* REQUIREMENT
With pictures left out, output exactly the lines from the line holding "Given: Click 使用 button in fourth screenshot" through the end of the data, both included.

* RECORDS FOR THE TASK
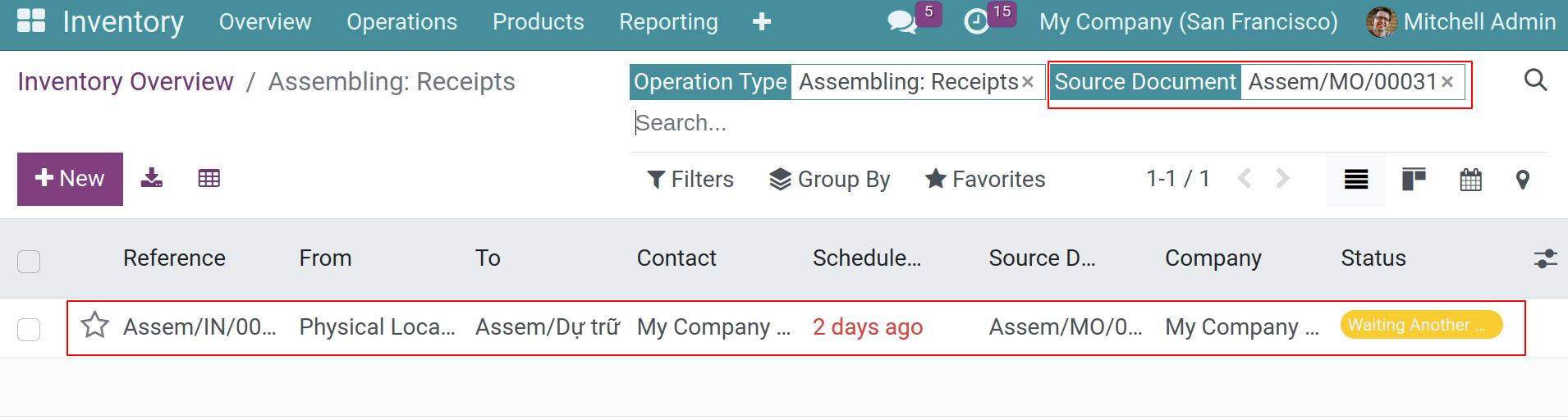
Task: Switch to kanban view
Action: pos(1414,179)
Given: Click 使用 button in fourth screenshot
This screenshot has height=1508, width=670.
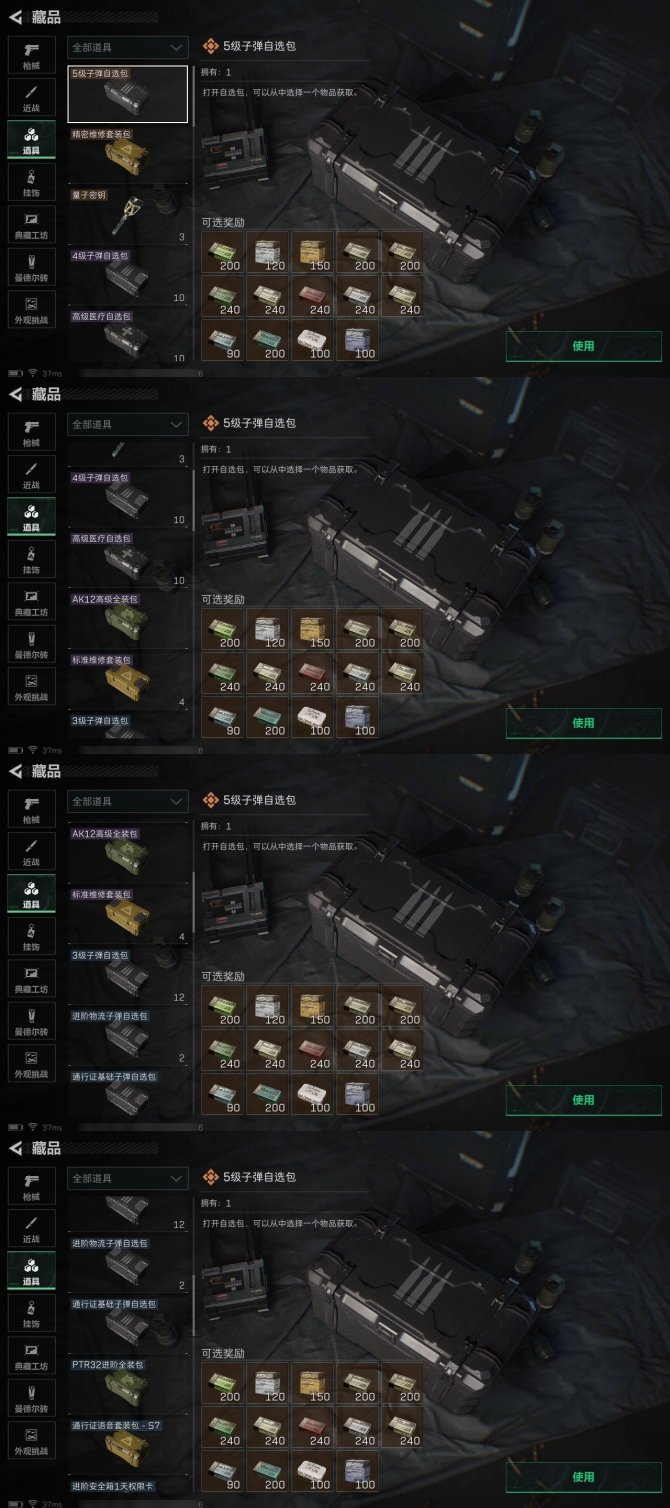Looking at the screenshot, I should coord(583,1477).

* SOLUTION FOR THIS PROBLEM
Given: Click 使用 button in fourth screenshot
This screenshot has height=1508, width=670.
Looking at the screenshot, I should coord(583,1477).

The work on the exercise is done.